Sets out the service fit, delivery model, and why the supplier is a credible choice for the buyer. This is where the pack uses the opportunity score and buyer context without turning into generic marketing copy.

Buyer context Route fit Win themes
Section 2

Question-by-question answers

Each buyer question becomes its own block with the word limit, answer state, and evidence needs attached. This is the heart of the pack because it mirrors how the evaluator will score the submission.

Question text Limits Coverage state
Section 3

Evidence notes

Case studies, credentials, team capability, and framework references are mapped to the sections that need them. That keeps the pack grounded and makes review easier.

Case studies Credentials Delivery proof

How proof is attached to the pack.

Claim: We can deliver patient-facing rollout with service continuity. Supported by the approved healthcare case study, mobilisation notes, and named delivery capability already present in the evidence vault.
Claim: We can work inside the buyer's route and assurance model. Supported by the route check, framework references where relevant, and any approved credentials linked to the opportunity.
Claim: We understand the governance burden alongside the software scope. Supported by the compliance layer, information-governance prompts, and proof of prior public-sector delivery rather than generic capability language.

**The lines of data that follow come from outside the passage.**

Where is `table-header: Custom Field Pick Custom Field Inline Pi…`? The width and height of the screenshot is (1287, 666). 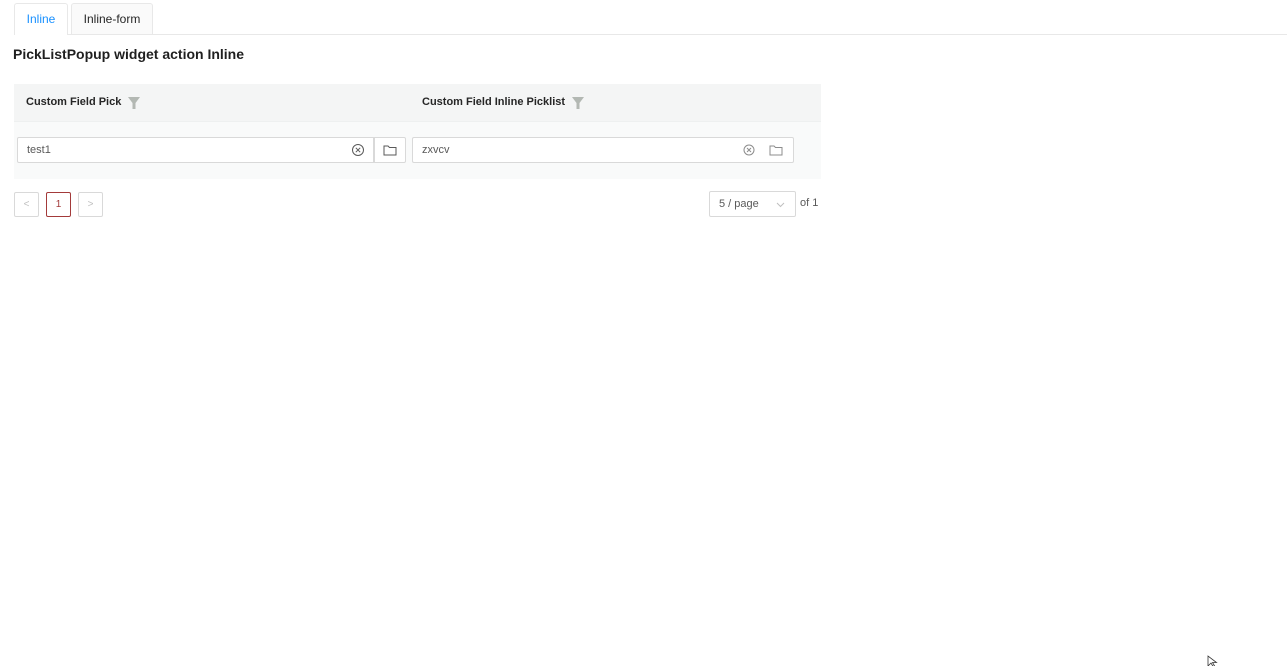 table-header: Custom Field Pick Custom Field Inline Pi… is located at coordinates (418, 102).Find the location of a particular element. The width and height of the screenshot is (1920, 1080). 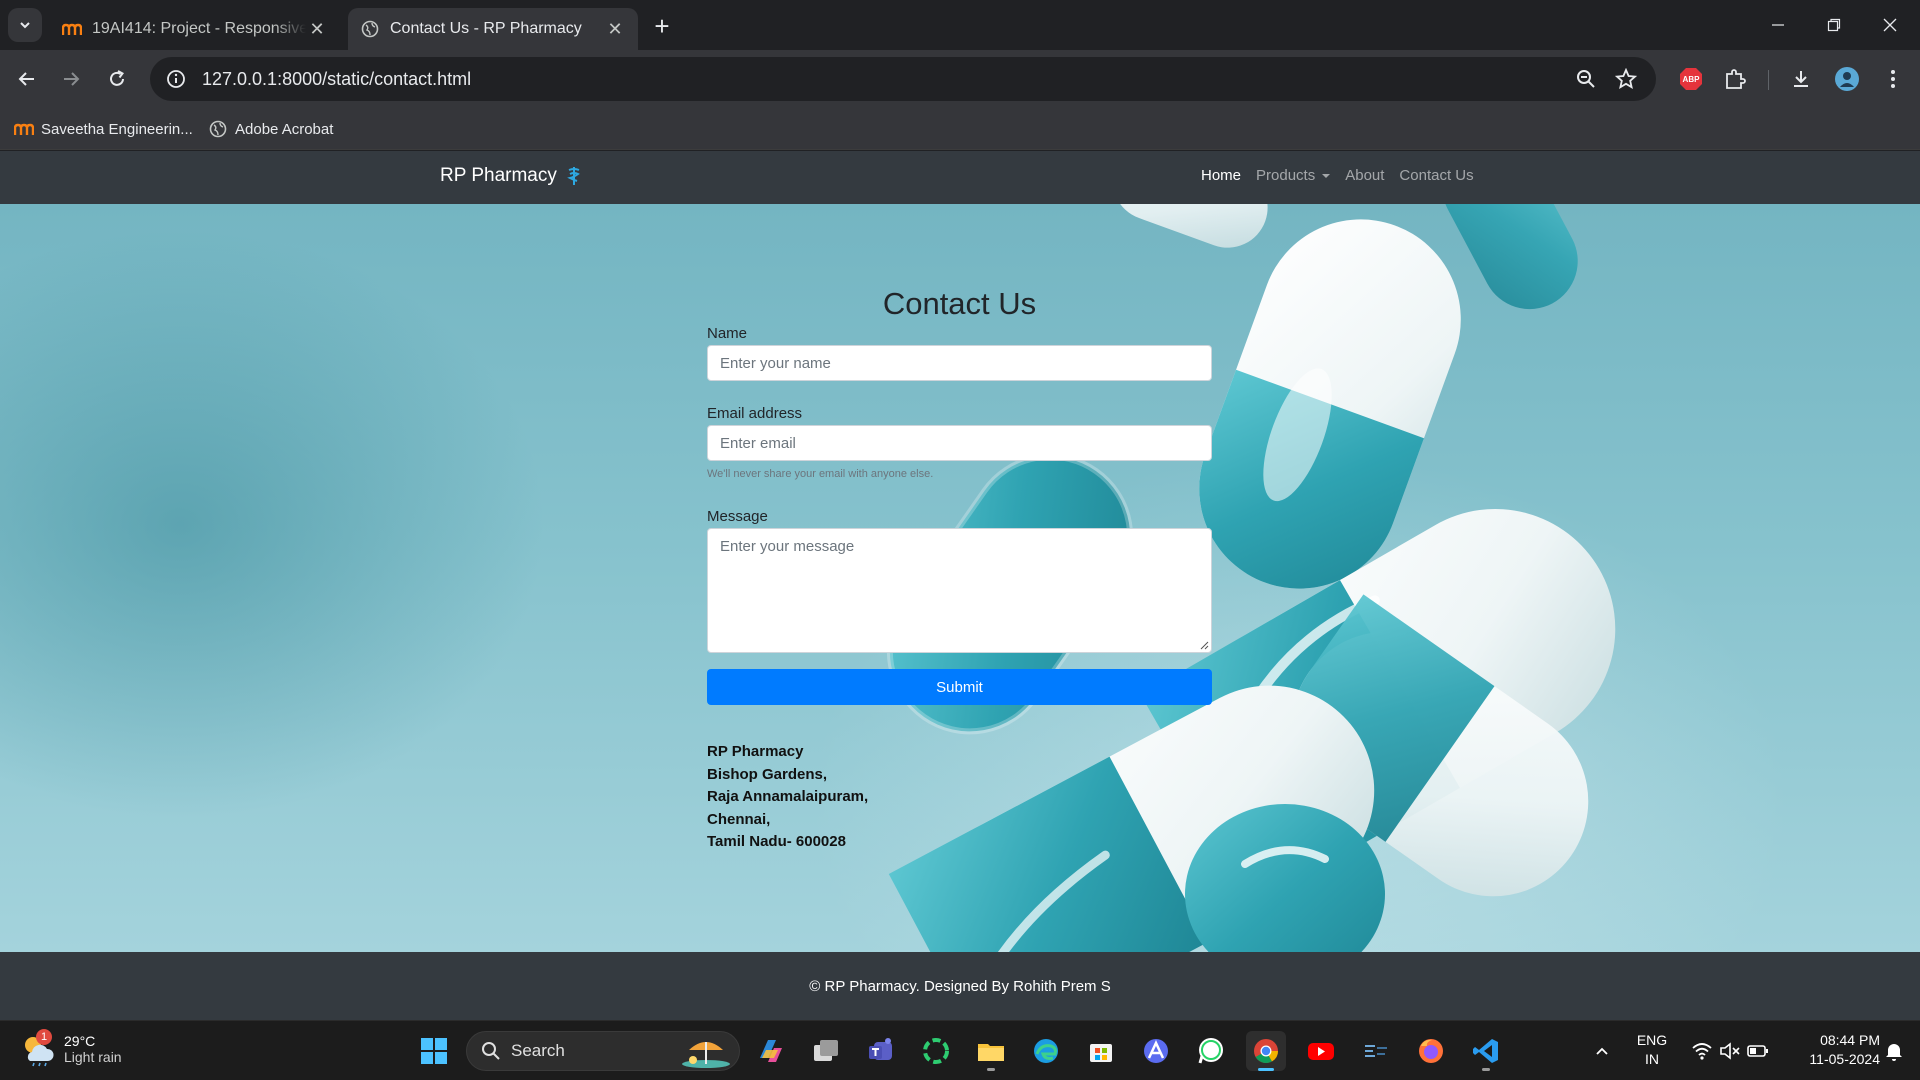

email-input: Enter email is located at coordinates (960, 443).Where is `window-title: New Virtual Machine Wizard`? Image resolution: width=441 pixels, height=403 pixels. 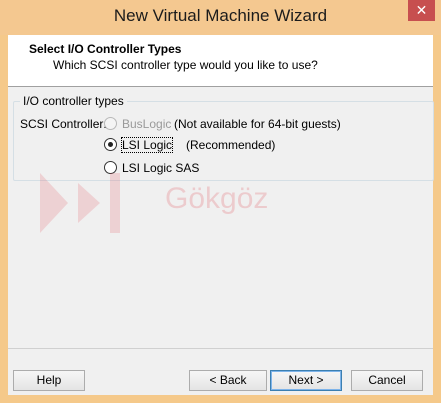
window-title: New Virtual Machine Wizard is located at coordinates (220, 16).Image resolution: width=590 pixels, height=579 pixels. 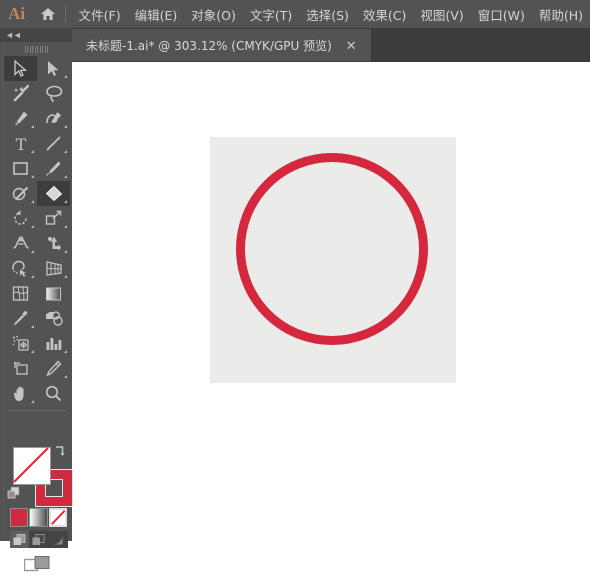 What do you see at coordinates (20, 194) in the screenshot?
I see `shaper-tool` at bounding box center [20, 194]. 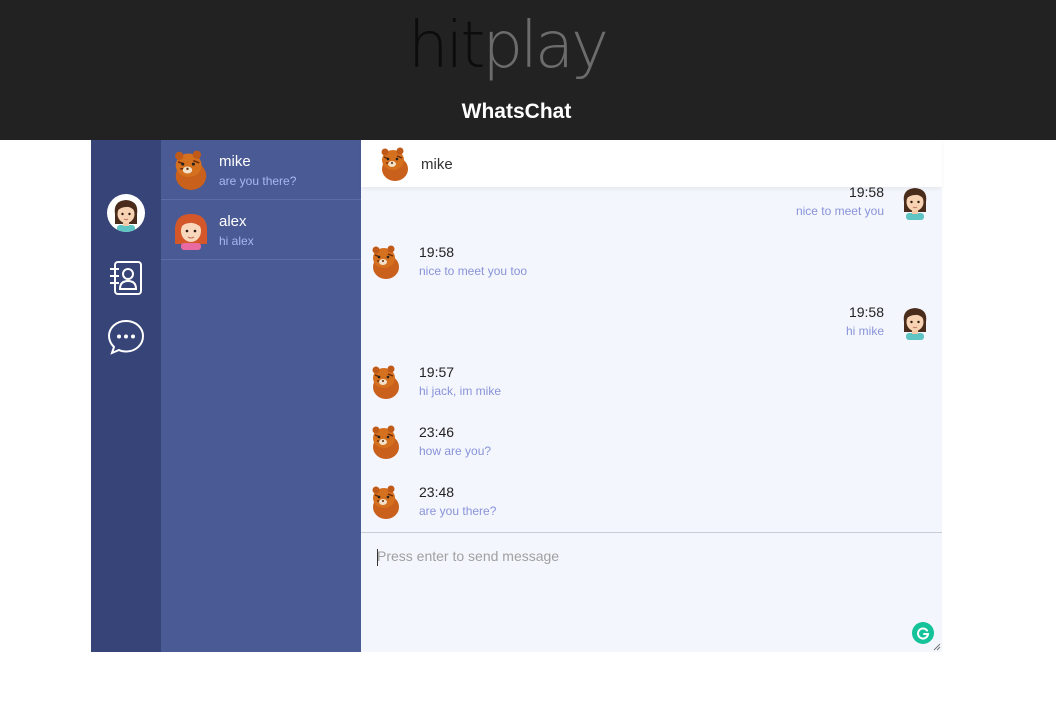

The pack is only useful if the proof is believable.

TenderLead is designed to keep unsupported claims out of the draft and make the evidence gaps obvious early. That is why the pack, the drafting stage, and the evidence vault are tied together.

Common questions.

What does this sample bid pack show?

The structure TenderLead builds around the buyer's sections, with proof and compliance context still attached.

Is this a real customer bid?

No. It is a sanitized example for product explanation and trust-building, created purely for illustration.

What happens after the pack is built?

The pilot flow is designed so the team can keep editing in the drafting stage, prepare Word review material, or copy answer blocks into the procurement portal.